EXERCISE:
In the entries, find all lines that hold the word "agent" and copy them.

━━━━━━━━━━━━━━━━━━━━━━━━━━━━━━

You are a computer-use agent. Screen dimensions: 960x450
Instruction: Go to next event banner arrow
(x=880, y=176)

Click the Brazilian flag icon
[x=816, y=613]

━━━━━━━━━━━━━━━━━━━━━━━━━━━━━━

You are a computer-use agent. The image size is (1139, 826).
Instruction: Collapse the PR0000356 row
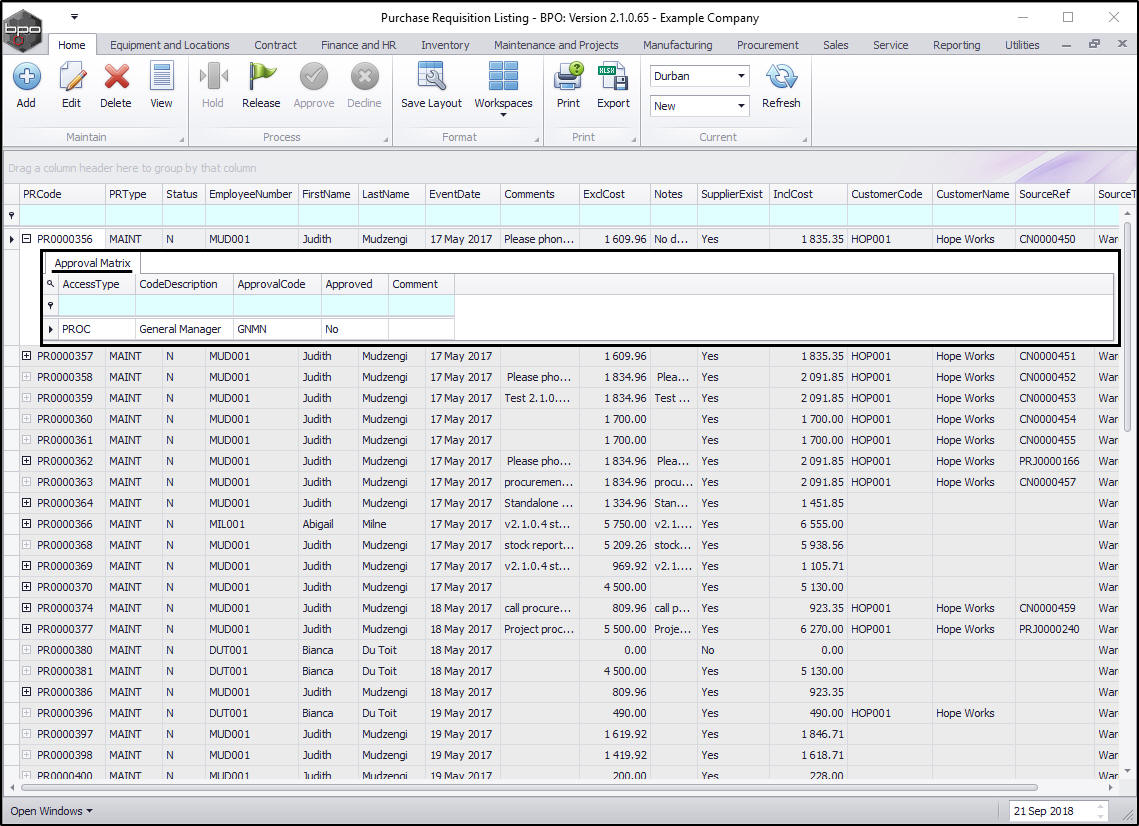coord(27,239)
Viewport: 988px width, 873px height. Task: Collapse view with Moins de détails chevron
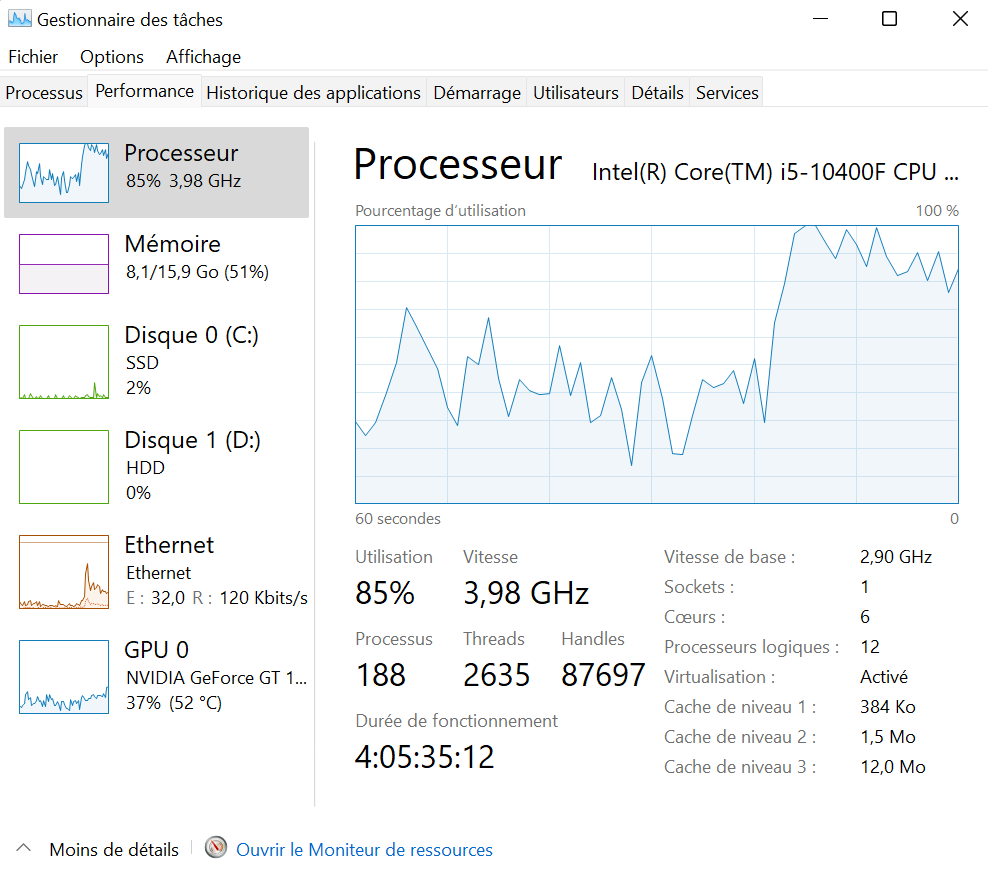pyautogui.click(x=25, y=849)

━━━━━━━━━━━━━━━━━━━━━━━━━━━━━━

THE COMPLETED TASK:
You are a computer-use agent. Screen dimensions: 960x450
You are a computer-use agent. The image size is (1139, 826).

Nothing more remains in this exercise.